Nell’attacco di “Body art” Don De Lillo scrive: “Il tempo sembra passare. Il mondo accade, gli attimi si svolgono, e tu ti fermi a guardare un ragno attaccato alla ragnatela”. Molto di ciò che succede nella letteratura contemporanea potrebbe rientrare nel breve quadro tracciato all’interno di questa frase. Difficilmente infatti si potrebbe descrivere meglio di così il senso dello scrivere e del leggere romanzi nel mondo globalizzato, moderno, iper occidentale e tecnologico in cui viviamo.

Non si può negare che le opere dei maggiori scrittori attivi negli ultimi decenni non si discostino di molto, nella struttura e nella fisionomia, dalle opere di narrativa che appartengono alle epoche precedenti. Il fallimento di ogni sperimentalismo è conclamato dal fatto che le storie che attualmente prediligiamo conservano per sommi capi la stessa forma che fu del Don Chisciotte. Ciò che muta è il linguaggio, ma non la forma-romanzo. E nessuna tra le arti maggiori è rimasta così a lungo cristallizzata in una configurazione tanto arcaica eppure così perfetta.

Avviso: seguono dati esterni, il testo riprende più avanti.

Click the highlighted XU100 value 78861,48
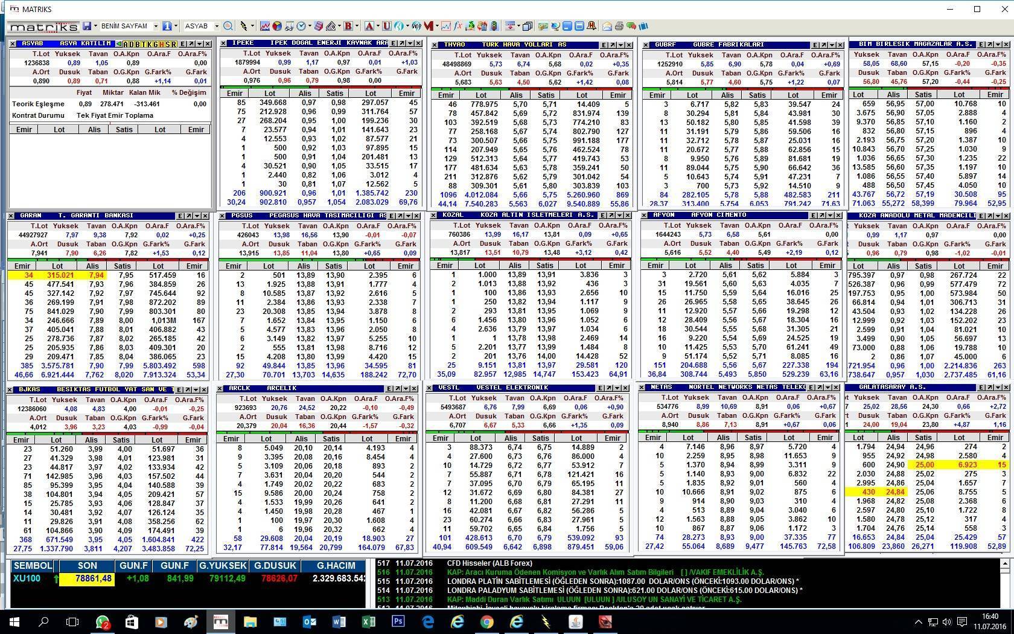This screenshot has height=634, width=1014. click(x=86, y=578)
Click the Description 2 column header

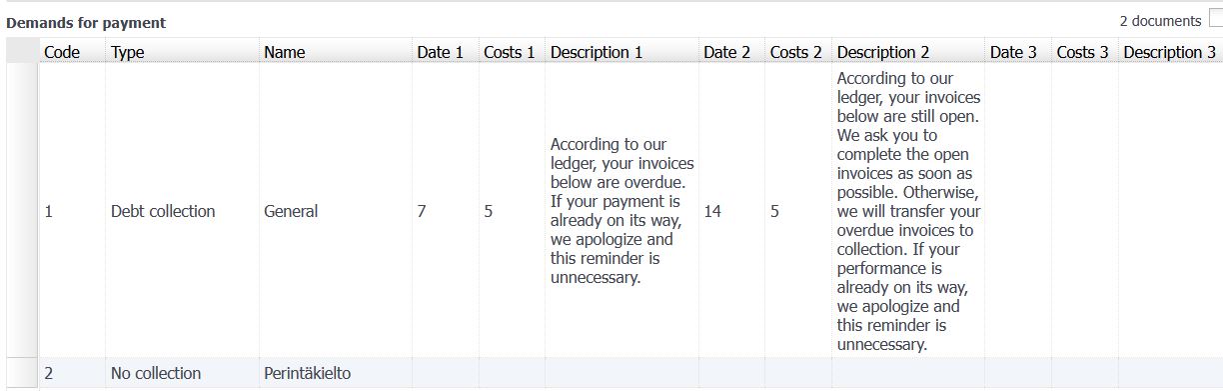tap(907, 52)
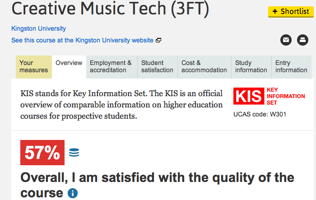Click the Creative Music Tech (3FT) heading
Viewport: 316px width, 200px height.
(x=110, y=10)
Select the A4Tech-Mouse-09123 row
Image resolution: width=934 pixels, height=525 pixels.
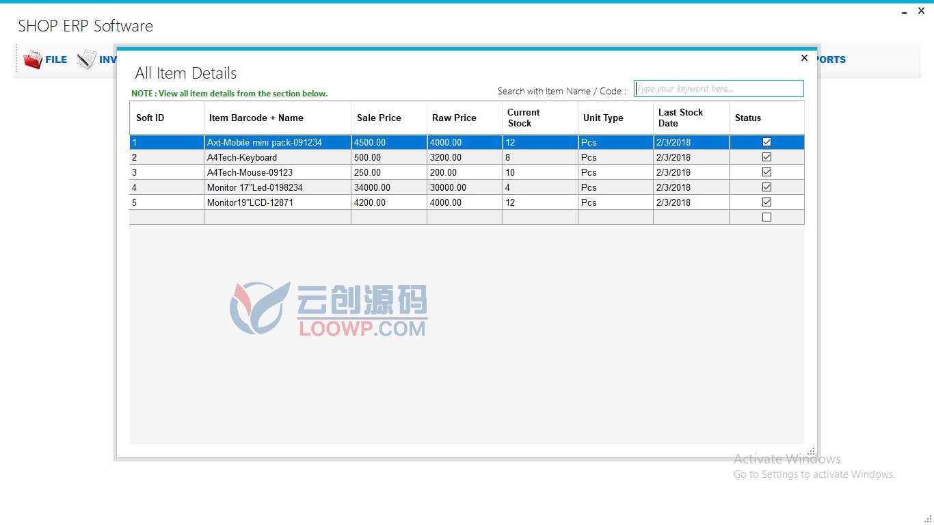point(467,172)
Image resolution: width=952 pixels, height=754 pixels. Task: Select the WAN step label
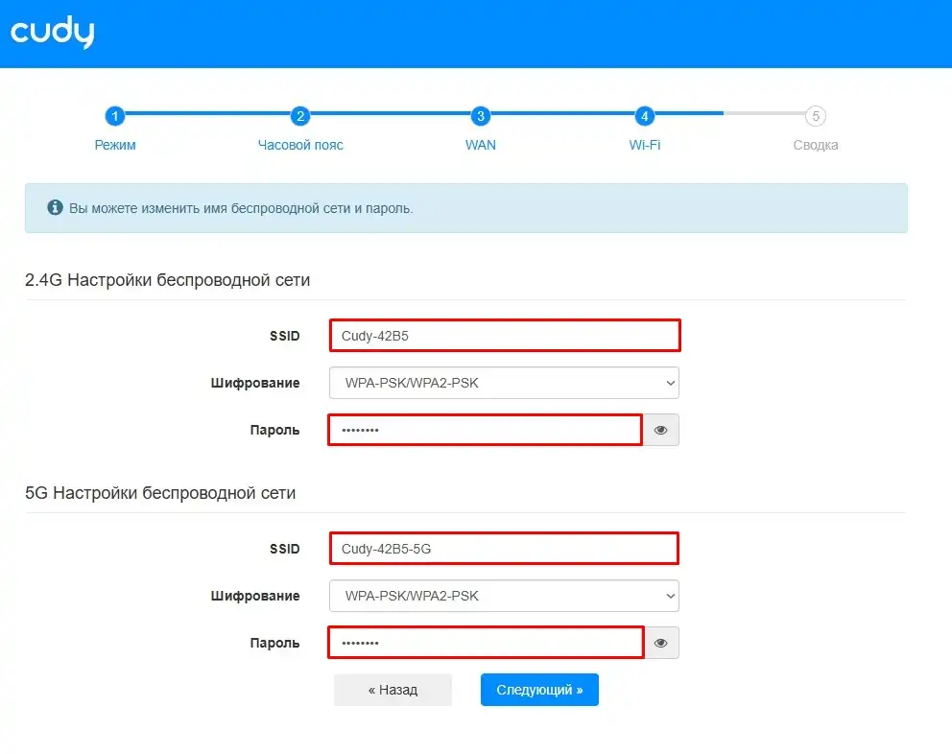(481, 145)
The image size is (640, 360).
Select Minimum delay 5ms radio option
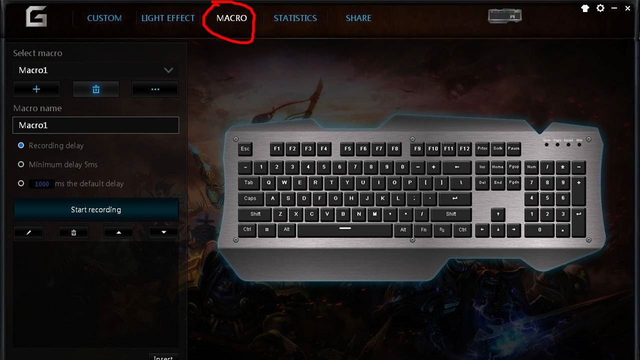coord(21,165)
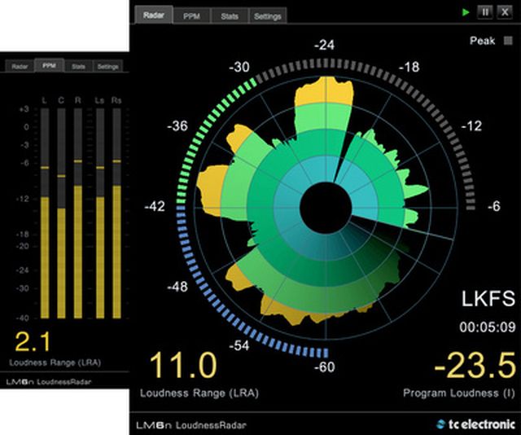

Ultimamente mi faccio numerose domande. Per esempio, come mai in un’epoca come questa dominata dalla velocità dei flussi d’informazione, dagli spot di 3 secondi, da una specie di puzzle ipnotico-sensoriale che ci racconta di storie in perenne mutazione, l’essere umano continua ad interessarsi a quei pachidermi consacrati alla lentezza che sono i romanzi? In sintesi – tornando a De Lillo – perché mentre tutto scorre noi continuiamo a stare fermi e a fissare quel ragno attaccato alla ragnatela? E ancora, raccontare il presente è davvero uno dei compiti necessari a cui dovrebbe dedicarsi la letteratura, o piuttosto – per quanto ne dicano certi critici e certi autori contemporanei – compito principale dello scrivere è invece connettersi a una dimensione che proviene da un altro luogo, fosse anche da un altro tempo e da un’altra terra?

La forma romanzo ha una resistenza fortissima ad ammettere le mutazioni di un’epoca e questa riluttanza può arrivare fino alla completa cecità di fronte alle peculiarità che costellano il nostro tempo. Tuttavia, credo che una delle ragioni che spiegano la depressione psicotica in cui versa la letteratura contemporanea italiana sia da ricercare proprio nella rincorsa, a volte tormentosa e straziante, di una relazione del testo col tempo presente. Un’ansia che ha visto, sempre più spesso, la letteratura inseguire la cronaca, braccare certi concetti, come la violenza, ritenuti fondativi di quest’epoca.

Così, per consolarmi, seguito a leggere l’incipit di “Body art”, e qualche riga dopo scopro che: “Nel rumore del vento tra i pini, il mondo viene alla luce, in modo irreversibile, e il ragno resta attaccato alla regnatela agitata dal vento”. Ecco, forse non sappiamo davvero quale dei due sia fuori luogo, se il ragno o il rumore del vento tra i pini, se continuare a produrre e leggere romanzi o incaponirsi a dare un senso a questi anni turbinosi e spediti.